#### Exercise:
Below is a listing; restate from it, character for character, the lines beginning at the line holding "You are a GUI" and ending at the line holding "Task: Open settings with the gear icon", both included.

#### Record set:

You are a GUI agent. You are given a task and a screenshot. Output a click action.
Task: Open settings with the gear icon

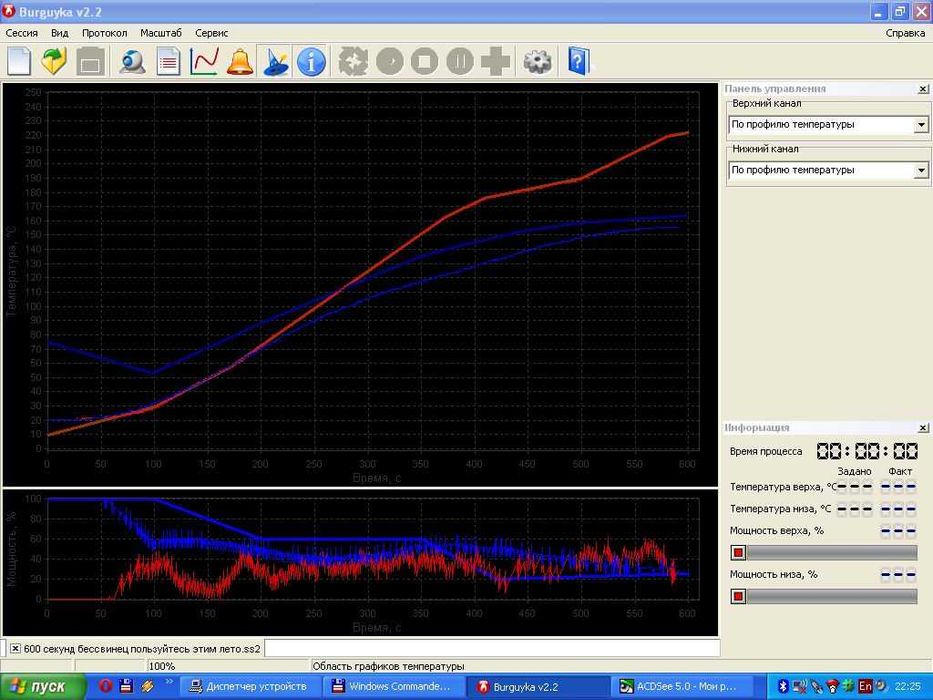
---
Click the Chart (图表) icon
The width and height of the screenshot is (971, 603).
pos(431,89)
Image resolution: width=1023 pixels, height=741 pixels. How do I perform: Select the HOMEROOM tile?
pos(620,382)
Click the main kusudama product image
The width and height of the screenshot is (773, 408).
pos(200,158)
---
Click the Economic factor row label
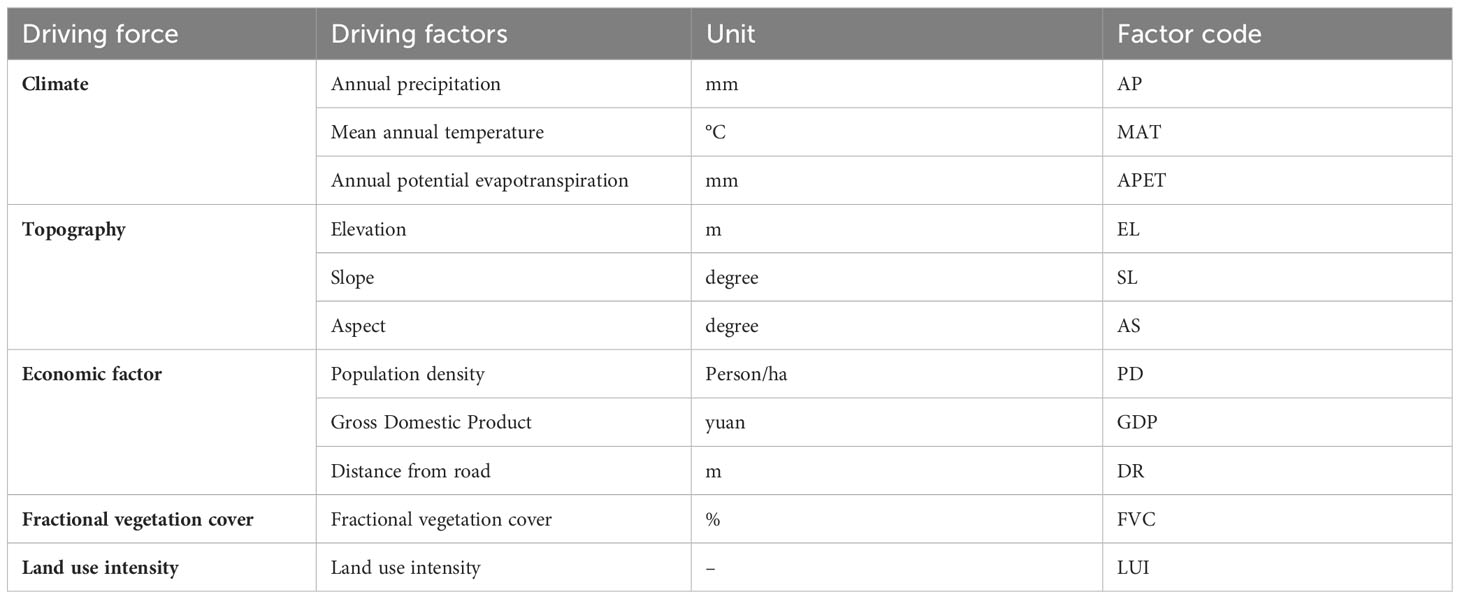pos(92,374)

#### Answer section:
You are a GUI agent. You are given a task and a screenshot. Output a click action.
Task: Open settings with the gear icon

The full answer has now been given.